Excerpt:
════════════════

A discovery by Hong Kong scientists may open up approaches to treating infertility and creating a new form of contraception.
Researchers at the University of Hong Kong have pinpointed a molecule that helps to bind the egg and sperm during fertilisation.
The sugar chain molecule called SLeX is found on the coating of the human egg, which binds to an incoming sperm like a lock and key. This enables the sperm to enter the egg to initiate fertilisation.
'When couples have trouble with fertility, we can now check if it's because of a lack of SLeX on the egg,' said Professor William Yeung Shu-biu, an obstetrics and gynaecology professor who collaborated with experts from Imperial College London, the University of Missouri and Academia Sinica in Taiwan.
The study was published in the latest issue of Science.
Over three years, researchers collected 195 unfertilised eggs donated by patients who sought help from Queen Mary Hospital's assisted reproduction programme. These eggs had undergone failed assisted reproduction procedures and were non-living.
They found SLeX on 70 per cent of the egg's surface. If the molecule's structure was altered, fewer sperm would bind to the egg.
They also discovered that when the egg was surrounded by a layer of SLeX antibodies, the binding of sperm and eggs would be suppressed by 70 to 80 per cent.
Egg fertilisation is divided into three steps - the sperm has to go through the coating of the egg, it undergoes a chemical reaction and loses it tail, before fusion between the sperm and the egg.

════════════════

Given material:
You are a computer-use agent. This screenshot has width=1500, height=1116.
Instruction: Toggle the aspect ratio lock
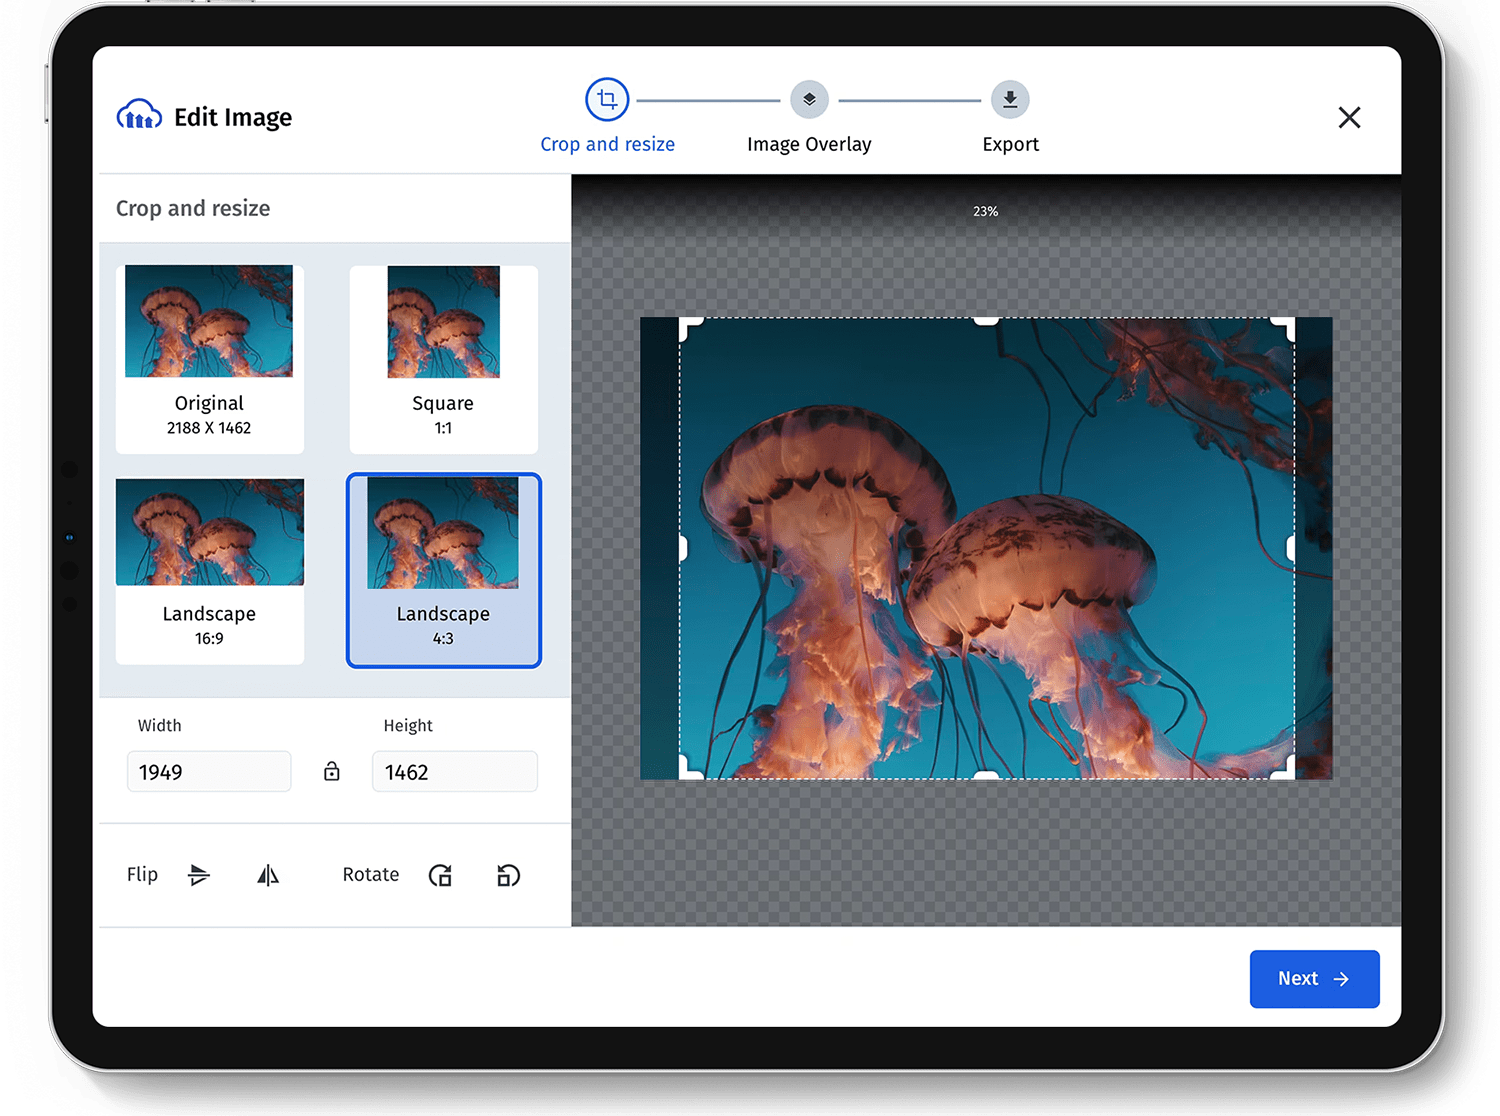coord(332,771)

════════════════

Explore the material:
[1] Edit the SLeX article, starting at "They also discovered" and ending at "80 per cent.", so that "suppressed" is replaced by "reduced".
[2] Answer these questions using the SLeX article:
(a) How many unfertilised eggs did the researchers collect?
(b) In which journal was the study published?
(c) On what share of the egg's surface was SLeX found?
[3] Continue the SLeX article from where it stops.
The lines are separate material and are not part of the SLeX article.

Replies:
[1]
They also discovered that when the egg was surrounded by a layer of SLeX antibodies, the binding of sperm and eggs would be reduced by 70 to 80 per cent.

[2]
(a) 195
(b) Science
(c) 70 percent

[3]
There are two main methods in assisted reproduction. The first one is intrauterine insemination or IUI, where the sperm swims towards the egg after being injected into the womb; the second is in vitro fertilisation, or IVF, where an egg is taken out of the body and sperm is injected directly into the egg, skipping the first step of fertilisation. The fertilised egg is then put back into the womb.
Yeung said while there was not yet evidence that the lack of SLeX was the cause of infertility, their discovery might allow doctors to determine affected men earlier.
'In the future, when doctors discover a problem with SLeX receptors on sperm, they can refer that patient directly to IVF and skip IUI,' he said.
Researchers expect the discovery to be put into clinical use in two years.
The same principle could be applied to contraception, he said. When the function of SLeX was inhibited, it could suppress the sperm from binding to the egg by 70 to 80 per cent. But more work needed to be done to get a 100 per cent blockage.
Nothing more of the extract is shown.